The Domesday Book of 1086 does not mention Wittersham, but it does assign the manor of Palstre to Odo, Bishop of Bayeux. Palstre was only one of four places in the Weald, apparently, that had a church. The Domesday Book entry reads:- "In Oxenai hundred, Osbern Paisforiere holds Palestrei, from the Bishop. It is taxed at three yokes. Arable land for two ploughs. In demesne, nine smallholders have half a plough. There is a church, 2 servants, of meadow, 5 fisheries at twelve pence, woodland for the pannage of 10 hogs. In the time of Edward the Confessor, it was worth forty shillings, now sixty shillings. Edwy the priest held it for King Edward." An early variation of the village name may be Wyghtresham.
Manor
Early in the 18th century, the manor came into the ownership of Thomas Brodnax or May of Godmersham Park, Kent. May changed his name to Knight after inheriting estates from the Knight family in 1738 and, on his death in 1781, Owley passed to his son Thomas. The younger Thomas Knight died childless in 1794, and Owley passed to his widow Catherine, later of White Friars, Canterbury. Mrs Knight was lady of the manor in 1799, when Hasted wrote. When she died in 1812, her husband's estates passed to his adopted son, Edward Austen Knight, brother of novelist Jane Austen, and owner of Chawton House in Hampshire. Some time later, Edward Knight appears to have sold Owley to William Levett of Bodiam. When he died in 1842, Levett owned both the manors of Palstre and Owley. He left Paltre to his elder daughter Sabina and Owley to his younger daughter Emily. His Will devised to Emily "my freeholds, messuages, buildings, farm lands, containing altogether, by estimation, one hundred and seventy-two acres, more or less, situate lying and being in the Parish of Wittersham aforesaid, commonly called or known by the name of Owley Farm, with the apportionments thereto belonging". Emily Levett married Samuel Rutley, and the Rutley family continued to own the manor until the end of the 19th century. At the turn of the 20th century, by which time holding the manor had ceased to be equivalent with ownership of most land and property, the Body family held Wittersham, Colonel Heyworth held Palstre, and Mrs Samuel Rutley owned Owley.
Amenities
The village has an award-winning CAMRA approved public house, The Swan, and a restored white weatherboarded post mill, Stocks Mill. Wittersham housed a key listening post for downed pilots over the channel during the Second World War; all that is left now is a small concrete house and a few craters dotted around from attacks by the Luftwaffe and several doodlebug strikes. There is a popular and well-attended Community market every Tuesday morning in the Village Hall specialising in organic and local fresh food as well as a variety of other products. Wittersham now has its own dedicated website www.wittersham.org run from within the village with information regarding local groups, businesses, what's on, and Lost & Found. The website is being continually improved and is currently funded by the Wittersham Parish Council.
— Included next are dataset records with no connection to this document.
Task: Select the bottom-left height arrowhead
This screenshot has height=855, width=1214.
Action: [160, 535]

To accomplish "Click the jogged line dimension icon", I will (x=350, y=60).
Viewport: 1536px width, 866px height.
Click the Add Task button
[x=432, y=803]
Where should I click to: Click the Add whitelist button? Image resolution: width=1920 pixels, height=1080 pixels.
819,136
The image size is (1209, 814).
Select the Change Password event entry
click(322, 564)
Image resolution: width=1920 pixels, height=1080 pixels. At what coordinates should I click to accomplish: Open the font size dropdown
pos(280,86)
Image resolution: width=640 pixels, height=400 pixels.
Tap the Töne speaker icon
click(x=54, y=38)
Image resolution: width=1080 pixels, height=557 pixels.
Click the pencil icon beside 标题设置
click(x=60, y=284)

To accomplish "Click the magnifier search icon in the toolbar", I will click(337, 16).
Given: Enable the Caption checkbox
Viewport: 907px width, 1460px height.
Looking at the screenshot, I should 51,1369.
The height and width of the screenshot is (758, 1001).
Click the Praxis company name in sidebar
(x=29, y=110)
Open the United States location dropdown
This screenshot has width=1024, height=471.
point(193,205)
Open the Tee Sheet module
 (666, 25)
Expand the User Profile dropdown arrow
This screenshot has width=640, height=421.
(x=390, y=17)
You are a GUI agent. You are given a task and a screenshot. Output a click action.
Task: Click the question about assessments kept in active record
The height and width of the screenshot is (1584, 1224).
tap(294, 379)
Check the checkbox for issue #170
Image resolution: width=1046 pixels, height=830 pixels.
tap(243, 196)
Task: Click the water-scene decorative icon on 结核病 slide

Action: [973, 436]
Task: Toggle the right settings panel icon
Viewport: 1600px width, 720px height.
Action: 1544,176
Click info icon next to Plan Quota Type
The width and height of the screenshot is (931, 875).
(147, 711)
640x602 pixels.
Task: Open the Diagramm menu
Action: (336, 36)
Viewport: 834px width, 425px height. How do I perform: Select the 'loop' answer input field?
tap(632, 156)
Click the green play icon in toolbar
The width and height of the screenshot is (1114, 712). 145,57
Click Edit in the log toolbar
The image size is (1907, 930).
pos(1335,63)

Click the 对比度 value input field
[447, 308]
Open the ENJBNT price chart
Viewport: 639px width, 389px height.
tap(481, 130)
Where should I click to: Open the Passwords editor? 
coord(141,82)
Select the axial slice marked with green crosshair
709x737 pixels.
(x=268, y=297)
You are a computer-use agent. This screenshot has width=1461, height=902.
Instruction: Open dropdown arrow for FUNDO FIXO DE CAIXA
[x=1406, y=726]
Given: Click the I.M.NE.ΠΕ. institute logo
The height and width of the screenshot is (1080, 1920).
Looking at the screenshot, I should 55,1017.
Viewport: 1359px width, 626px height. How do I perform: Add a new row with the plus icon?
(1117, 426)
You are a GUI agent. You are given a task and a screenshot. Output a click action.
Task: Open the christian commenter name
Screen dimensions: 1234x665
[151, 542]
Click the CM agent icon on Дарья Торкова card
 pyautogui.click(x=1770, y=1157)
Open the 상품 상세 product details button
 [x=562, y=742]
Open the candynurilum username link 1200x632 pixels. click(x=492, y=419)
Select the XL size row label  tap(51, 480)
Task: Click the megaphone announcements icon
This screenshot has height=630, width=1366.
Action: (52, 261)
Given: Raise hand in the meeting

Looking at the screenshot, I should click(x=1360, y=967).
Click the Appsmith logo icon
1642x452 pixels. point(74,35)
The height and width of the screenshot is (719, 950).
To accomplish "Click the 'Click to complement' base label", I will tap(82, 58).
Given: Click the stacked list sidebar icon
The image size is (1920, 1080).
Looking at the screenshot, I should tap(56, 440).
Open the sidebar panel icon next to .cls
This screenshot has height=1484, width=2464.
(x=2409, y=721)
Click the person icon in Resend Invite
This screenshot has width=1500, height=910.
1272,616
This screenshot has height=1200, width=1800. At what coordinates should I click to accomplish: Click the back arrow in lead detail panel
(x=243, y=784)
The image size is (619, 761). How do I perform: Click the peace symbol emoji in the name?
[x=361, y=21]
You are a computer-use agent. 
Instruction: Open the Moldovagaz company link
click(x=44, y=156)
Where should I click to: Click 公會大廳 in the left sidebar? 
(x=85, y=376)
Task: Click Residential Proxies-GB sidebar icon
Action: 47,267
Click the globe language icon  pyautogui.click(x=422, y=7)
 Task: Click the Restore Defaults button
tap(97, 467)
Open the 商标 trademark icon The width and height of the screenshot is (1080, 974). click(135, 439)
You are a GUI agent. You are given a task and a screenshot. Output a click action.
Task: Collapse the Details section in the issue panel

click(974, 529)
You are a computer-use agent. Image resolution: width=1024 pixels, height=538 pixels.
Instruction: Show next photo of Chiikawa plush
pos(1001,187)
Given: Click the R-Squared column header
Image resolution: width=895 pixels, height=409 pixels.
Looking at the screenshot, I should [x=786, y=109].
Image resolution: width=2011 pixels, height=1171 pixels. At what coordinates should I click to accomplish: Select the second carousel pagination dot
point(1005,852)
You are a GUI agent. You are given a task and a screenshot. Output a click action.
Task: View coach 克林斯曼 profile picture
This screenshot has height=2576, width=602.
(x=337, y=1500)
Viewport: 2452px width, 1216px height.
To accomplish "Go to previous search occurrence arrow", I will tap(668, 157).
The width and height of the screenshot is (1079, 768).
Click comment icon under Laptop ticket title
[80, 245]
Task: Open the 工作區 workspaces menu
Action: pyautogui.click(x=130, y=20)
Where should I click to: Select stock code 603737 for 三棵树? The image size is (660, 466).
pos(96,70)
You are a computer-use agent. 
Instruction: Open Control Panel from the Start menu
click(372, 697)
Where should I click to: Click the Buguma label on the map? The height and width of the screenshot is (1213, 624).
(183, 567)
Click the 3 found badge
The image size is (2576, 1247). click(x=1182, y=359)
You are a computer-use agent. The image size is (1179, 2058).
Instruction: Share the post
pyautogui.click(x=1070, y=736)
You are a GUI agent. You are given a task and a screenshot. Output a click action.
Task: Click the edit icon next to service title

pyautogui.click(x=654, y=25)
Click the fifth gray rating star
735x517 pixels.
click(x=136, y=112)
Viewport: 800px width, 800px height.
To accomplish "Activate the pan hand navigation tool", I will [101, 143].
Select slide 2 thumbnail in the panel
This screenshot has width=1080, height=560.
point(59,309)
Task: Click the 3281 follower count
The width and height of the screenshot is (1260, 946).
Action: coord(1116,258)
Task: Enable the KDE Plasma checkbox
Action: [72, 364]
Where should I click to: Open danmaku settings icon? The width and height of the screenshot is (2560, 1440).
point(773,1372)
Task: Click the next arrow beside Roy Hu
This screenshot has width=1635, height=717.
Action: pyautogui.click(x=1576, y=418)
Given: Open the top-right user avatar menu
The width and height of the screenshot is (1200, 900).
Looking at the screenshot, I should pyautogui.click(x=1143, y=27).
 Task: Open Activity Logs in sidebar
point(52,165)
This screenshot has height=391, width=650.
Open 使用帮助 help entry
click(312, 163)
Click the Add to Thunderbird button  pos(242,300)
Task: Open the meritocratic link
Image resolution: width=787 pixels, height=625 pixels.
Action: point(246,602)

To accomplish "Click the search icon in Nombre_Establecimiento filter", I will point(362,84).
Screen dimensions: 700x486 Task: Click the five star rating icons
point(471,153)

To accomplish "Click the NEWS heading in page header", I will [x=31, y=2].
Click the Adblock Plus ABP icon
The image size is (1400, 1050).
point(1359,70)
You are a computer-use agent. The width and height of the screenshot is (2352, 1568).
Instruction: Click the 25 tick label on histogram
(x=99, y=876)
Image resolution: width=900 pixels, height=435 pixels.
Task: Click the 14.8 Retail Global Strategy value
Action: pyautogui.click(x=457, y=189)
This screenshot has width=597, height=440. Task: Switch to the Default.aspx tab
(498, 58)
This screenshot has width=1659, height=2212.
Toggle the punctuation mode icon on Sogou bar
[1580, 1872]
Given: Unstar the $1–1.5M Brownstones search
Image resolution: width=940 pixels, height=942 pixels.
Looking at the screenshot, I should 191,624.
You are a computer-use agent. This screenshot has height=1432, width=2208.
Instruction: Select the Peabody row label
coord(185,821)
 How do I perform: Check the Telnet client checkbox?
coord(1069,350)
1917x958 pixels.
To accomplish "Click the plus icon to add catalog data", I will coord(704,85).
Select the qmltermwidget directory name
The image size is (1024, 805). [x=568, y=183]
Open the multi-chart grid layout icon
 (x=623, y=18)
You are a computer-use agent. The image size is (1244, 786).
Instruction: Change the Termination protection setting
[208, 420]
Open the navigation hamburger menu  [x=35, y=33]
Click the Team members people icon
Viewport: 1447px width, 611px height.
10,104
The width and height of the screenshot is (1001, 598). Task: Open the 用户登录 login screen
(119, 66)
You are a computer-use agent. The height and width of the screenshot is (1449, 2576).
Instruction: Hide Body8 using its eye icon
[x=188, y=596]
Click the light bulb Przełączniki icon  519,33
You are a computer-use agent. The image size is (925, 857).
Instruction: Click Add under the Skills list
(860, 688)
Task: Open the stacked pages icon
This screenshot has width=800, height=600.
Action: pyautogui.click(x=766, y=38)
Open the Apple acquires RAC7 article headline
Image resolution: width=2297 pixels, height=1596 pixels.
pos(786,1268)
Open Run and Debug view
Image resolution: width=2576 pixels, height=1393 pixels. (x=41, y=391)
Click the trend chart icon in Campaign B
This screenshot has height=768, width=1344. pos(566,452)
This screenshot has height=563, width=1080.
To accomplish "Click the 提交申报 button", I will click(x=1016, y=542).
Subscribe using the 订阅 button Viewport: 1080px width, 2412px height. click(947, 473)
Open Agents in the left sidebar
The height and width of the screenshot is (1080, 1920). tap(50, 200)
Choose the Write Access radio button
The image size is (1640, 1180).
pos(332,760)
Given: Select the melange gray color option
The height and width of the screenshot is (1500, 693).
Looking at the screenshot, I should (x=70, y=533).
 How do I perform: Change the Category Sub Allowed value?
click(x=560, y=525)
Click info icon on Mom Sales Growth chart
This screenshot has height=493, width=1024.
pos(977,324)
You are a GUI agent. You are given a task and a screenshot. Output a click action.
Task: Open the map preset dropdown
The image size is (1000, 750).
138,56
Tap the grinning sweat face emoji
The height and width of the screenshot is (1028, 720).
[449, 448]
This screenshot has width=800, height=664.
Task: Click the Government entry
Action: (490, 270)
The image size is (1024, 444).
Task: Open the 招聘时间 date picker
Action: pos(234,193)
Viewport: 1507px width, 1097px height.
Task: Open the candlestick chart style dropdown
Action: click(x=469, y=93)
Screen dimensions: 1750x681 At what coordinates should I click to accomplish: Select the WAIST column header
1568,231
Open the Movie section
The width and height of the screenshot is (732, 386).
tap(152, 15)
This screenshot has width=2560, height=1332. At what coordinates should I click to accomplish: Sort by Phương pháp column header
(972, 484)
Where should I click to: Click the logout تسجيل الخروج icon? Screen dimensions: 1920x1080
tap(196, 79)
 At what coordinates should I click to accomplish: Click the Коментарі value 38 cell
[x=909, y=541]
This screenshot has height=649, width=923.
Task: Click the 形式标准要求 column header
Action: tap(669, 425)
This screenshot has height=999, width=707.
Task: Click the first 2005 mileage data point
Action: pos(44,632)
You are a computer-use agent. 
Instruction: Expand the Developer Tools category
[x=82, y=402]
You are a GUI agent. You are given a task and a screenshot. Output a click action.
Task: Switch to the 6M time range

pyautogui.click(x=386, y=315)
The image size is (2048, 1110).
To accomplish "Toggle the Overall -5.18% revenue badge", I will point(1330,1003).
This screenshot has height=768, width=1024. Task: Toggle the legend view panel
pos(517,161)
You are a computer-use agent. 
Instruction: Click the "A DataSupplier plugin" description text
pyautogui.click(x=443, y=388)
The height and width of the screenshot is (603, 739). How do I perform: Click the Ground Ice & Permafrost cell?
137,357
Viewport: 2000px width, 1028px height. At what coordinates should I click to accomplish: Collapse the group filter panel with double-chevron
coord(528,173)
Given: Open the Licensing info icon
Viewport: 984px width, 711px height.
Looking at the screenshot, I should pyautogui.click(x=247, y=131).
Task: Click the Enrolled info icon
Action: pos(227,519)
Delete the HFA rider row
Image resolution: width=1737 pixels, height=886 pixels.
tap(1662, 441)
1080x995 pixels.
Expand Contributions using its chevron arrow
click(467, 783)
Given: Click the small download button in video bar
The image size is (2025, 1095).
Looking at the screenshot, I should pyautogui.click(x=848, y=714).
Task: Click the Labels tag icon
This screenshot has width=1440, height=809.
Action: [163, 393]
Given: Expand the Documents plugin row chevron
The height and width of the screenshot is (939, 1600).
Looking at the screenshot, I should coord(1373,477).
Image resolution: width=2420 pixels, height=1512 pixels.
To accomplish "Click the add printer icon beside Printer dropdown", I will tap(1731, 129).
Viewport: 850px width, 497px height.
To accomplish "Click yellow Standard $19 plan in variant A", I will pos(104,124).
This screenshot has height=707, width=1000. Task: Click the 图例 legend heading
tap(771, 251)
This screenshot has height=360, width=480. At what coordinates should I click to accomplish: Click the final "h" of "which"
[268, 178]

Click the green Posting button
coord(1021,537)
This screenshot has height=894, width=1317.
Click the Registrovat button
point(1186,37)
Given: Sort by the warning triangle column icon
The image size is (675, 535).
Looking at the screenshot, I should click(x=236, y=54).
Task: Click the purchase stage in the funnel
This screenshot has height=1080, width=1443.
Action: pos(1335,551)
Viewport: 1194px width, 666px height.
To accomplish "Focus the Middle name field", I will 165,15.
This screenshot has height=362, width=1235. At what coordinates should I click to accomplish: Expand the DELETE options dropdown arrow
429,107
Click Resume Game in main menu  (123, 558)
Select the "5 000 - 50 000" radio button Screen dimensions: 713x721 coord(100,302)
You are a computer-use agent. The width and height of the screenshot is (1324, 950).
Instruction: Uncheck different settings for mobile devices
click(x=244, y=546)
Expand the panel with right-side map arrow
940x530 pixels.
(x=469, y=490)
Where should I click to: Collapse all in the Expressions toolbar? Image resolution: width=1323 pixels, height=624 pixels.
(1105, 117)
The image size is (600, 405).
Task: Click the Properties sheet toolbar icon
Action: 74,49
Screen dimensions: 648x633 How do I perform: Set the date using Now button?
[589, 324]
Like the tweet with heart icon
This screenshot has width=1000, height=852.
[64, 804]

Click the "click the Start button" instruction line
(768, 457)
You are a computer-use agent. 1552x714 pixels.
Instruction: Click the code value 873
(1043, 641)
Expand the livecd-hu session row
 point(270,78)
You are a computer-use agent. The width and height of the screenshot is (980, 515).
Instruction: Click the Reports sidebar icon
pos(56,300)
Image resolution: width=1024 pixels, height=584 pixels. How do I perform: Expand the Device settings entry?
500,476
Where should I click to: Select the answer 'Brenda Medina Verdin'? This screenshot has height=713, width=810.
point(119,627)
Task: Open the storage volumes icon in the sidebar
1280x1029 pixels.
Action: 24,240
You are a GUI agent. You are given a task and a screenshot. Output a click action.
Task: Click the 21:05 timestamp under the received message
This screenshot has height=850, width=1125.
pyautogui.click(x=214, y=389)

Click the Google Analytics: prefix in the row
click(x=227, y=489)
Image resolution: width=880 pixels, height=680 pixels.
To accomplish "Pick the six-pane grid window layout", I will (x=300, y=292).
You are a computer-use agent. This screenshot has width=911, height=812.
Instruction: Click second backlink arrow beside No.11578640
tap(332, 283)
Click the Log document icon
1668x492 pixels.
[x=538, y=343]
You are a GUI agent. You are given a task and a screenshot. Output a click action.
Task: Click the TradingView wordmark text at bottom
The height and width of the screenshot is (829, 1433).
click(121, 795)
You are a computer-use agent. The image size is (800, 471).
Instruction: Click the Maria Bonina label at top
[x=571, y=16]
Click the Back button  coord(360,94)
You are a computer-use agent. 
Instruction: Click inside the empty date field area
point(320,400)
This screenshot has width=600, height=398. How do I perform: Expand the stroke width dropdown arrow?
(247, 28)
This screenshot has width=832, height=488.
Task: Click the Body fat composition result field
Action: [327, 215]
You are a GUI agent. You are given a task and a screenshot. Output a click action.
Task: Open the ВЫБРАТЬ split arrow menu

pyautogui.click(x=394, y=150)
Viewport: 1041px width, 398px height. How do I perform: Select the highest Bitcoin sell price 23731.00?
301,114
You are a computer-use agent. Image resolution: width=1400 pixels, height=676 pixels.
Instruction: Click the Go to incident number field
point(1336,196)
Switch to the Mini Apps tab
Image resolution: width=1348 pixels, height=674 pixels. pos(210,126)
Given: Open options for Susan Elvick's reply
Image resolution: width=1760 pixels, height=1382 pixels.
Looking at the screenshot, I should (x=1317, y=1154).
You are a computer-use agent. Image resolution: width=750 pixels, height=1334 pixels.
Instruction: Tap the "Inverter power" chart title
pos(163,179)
Notable residents (past and present)
Lord Alli - media entrepreneur and politician
Laurence Alma-Tadema - English novelist and poet
Thomas Braddock - clergyman and translator lived and died in the village
Gabrielle Margaret Vere Campbell - author who wrote under many pseudonyms, including Marjorie Bowen and Joseph Shearing
Gerald Campion - TV actor and club owner
Tom Chaplin - Keane singer
George Digweed MBE - 16 times World Sporting Shooter Champion
Norman Forbes-Robertson - Victorian Shakespearean actor
Norman Hackforth - long-time accompanist to Sir Noël Coward. He was also the famous Mystery Voice for the panel game Twenty Questions.